The Luxembourg Rail Protocol to the Cape Town Convention on International Interests in Mobile Equipment is a new global treaty under the auspices of UNIDROIT, the International Institute for the Unification of Private Law. The Protocol will make it much easier and cheaper for the private sector to finance all types of railway rolling stock. It sets up a new system for recognition, priorities and enforcement of creditor and lessor rights, which will be registered in an international registry based in Luxembourg, accessible to everyone over the internet 24/7 and introduces, for the first time a new global unique permanent identification system (URVIS) for rolling stock. The United Nations has adopted global  Model Rules on the Permanent Identification of Railway Rolling Stock setting out minimum standards for the permanent marking of railway rolling stock with URVIS numbers. The upgrading of the Model Rules to include digital platforms will create significant additional benefits for the industry.

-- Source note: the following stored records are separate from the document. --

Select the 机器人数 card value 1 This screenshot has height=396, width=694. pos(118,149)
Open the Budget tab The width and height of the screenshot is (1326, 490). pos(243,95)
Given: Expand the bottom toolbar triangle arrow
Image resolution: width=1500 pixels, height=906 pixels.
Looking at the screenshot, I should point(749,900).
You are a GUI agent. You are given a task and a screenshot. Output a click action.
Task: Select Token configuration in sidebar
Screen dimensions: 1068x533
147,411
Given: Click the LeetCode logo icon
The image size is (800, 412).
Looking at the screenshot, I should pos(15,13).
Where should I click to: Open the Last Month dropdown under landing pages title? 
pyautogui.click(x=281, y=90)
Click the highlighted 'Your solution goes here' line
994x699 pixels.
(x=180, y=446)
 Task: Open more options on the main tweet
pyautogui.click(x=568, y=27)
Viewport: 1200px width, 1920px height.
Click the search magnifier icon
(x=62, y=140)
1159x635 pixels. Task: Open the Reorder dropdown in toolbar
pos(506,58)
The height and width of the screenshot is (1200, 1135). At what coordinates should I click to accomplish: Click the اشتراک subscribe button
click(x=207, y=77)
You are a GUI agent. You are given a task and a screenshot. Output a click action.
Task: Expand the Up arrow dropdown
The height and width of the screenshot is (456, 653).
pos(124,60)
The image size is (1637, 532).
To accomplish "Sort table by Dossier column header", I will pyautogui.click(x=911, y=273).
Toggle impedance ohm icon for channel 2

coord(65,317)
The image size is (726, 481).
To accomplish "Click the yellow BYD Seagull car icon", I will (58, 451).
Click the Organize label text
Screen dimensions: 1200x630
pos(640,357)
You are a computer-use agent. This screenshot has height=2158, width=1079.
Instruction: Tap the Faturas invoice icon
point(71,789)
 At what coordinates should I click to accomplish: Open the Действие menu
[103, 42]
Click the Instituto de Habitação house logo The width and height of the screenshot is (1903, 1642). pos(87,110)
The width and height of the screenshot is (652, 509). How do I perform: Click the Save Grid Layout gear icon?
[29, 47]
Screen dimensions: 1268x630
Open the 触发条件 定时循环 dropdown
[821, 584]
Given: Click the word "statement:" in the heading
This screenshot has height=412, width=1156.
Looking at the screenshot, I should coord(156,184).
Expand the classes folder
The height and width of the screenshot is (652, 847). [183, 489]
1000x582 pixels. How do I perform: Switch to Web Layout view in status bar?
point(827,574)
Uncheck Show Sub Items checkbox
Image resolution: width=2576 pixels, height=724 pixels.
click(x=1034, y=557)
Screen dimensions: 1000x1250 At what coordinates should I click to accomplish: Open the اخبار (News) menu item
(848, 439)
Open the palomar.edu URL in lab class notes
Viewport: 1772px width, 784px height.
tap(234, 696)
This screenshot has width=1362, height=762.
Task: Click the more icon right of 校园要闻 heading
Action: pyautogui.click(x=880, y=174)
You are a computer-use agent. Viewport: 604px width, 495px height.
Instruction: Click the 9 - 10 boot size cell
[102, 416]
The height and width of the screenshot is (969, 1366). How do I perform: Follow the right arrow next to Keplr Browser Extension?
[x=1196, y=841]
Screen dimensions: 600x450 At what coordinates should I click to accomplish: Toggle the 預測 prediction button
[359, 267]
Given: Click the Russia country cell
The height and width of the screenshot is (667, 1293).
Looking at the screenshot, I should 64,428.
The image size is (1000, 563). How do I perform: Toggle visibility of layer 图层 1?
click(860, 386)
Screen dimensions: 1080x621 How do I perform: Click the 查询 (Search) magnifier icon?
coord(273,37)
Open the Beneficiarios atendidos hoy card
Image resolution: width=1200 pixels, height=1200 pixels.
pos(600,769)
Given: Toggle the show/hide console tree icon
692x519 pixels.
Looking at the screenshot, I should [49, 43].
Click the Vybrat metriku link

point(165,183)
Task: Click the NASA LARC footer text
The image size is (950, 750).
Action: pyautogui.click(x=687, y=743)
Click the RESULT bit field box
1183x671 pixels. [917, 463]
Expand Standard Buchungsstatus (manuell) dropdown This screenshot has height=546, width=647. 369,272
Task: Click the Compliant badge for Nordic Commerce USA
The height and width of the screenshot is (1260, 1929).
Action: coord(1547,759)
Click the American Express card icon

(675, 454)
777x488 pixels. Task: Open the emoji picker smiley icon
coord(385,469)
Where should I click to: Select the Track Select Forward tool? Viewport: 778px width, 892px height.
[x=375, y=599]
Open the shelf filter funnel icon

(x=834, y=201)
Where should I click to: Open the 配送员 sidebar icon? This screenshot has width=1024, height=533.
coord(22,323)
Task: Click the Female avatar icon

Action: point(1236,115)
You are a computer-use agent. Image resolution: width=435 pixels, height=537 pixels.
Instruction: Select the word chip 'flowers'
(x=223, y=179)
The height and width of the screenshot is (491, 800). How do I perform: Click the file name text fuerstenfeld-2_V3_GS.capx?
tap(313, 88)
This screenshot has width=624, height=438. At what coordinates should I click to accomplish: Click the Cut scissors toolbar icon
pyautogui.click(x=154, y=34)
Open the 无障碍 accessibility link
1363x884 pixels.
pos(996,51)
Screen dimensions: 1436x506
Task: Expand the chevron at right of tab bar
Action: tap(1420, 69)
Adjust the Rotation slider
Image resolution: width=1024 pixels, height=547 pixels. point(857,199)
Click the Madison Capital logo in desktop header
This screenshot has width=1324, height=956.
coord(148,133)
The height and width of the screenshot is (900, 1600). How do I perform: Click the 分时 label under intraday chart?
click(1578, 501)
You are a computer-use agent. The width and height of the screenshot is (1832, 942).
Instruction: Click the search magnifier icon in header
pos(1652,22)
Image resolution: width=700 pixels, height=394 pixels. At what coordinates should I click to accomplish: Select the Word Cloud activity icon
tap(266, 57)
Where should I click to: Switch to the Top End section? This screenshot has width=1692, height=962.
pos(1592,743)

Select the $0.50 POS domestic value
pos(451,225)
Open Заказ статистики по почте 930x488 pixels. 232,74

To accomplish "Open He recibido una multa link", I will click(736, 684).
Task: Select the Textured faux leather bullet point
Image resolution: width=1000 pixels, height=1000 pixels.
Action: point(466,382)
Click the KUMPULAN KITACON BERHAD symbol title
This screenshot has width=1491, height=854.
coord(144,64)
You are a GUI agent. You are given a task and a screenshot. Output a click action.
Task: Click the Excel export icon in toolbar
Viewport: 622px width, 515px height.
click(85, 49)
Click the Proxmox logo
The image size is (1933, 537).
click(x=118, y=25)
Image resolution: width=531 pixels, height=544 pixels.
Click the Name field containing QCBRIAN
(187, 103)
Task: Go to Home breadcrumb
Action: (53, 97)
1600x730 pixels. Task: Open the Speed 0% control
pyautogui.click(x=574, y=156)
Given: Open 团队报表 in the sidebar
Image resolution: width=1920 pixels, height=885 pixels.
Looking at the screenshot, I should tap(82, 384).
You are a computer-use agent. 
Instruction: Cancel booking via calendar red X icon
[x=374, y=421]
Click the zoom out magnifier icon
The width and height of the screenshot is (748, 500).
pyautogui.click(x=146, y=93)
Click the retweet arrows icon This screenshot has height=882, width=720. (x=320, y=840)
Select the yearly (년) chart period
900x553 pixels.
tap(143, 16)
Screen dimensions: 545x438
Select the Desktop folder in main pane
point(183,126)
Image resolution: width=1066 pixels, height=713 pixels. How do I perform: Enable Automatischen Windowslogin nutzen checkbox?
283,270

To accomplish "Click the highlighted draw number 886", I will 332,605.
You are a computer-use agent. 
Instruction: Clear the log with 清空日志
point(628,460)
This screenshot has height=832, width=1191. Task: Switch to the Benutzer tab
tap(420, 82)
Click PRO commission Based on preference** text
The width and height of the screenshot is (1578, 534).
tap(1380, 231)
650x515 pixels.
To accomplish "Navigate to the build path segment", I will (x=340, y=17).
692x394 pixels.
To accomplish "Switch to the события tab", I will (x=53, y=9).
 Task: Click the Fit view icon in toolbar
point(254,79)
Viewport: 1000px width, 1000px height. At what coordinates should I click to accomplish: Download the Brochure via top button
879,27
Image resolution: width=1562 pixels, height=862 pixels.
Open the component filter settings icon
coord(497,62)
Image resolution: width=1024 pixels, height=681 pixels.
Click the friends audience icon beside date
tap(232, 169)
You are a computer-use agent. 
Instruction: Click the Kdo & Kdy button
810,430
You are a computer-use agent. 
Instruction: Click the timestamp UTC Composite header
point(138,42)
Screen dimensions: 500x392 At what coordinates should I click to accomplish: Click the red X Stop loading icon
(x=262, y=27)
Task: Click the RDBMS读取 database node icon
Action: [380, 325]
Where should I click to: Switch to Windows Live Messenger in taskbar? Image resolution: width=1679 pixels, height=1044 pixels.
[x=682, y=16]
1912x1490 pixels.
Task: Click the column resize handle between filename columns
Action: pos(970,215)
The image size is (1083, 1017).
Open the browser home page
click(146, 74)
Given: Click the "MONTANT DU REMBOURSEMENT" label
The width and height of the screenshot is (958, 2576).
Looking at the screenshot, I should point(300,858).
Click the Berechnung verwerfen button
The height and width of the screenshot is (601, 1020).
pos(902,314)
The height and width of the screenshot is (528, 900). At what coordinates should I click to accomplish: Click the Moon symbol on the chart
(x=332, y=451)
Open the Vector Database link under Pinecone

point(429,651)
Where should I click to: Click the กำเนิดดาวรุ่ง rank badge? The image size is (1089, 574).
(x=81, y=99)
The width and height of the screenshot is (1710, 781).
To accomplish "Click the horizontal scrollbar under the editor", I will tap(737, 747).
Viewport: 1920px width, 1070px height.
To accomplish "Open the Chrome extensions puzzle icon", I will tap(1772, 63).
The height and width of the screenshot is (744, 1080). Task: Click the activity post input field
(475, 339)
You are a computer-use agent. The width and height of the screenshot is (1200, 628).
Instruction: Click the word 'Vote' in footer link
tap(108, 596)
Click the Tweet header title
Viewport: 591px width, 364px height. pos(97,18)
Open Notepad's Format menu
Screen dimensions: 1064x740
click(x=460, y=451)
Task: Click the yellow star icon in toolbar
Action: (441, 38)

The Protocol entered into force in contracting states on 8th March 2024. The European Union (in respect of its competences), the Democratic Republic of Congo, Gabon, Luxembourg, Paraguay, South Africa, Spain, and Sweden are parties to the Protocol. France, Germany, Switzerland, Mozambique, Italy, and the UK have already signed the Protocol but have not yet acceded to it. Many other states, including Saudi Arabia, Kenya, Eswatini, Namibia, Zimbabwe, Ethiopia and Mauritius, are actively looking at accession to the Protocol and it is endorsed by many international rail organisations, (including the African Rail Industry Association, CIT, UIC, UIP, ERFA, ALLRAIL, UITP, CER and Eurofima, and actively supported by OTIF, the African Union and the UN Economic Commissions for Africa and Europe.

The Rail Working Group is a Swiss-based global not-for-profit association focused on the adoption and implementation of the Luxembourg Rail Protocol. It has about 60 direct members and hundreds of additional rail stakeholders represented indirectly by 20 various industry organisations that belong to, and support the objectives of, the RWG. Its presentation to the OECD today may be found here, the supporting letter from Stadler is here and the ECIC announcement may be found here.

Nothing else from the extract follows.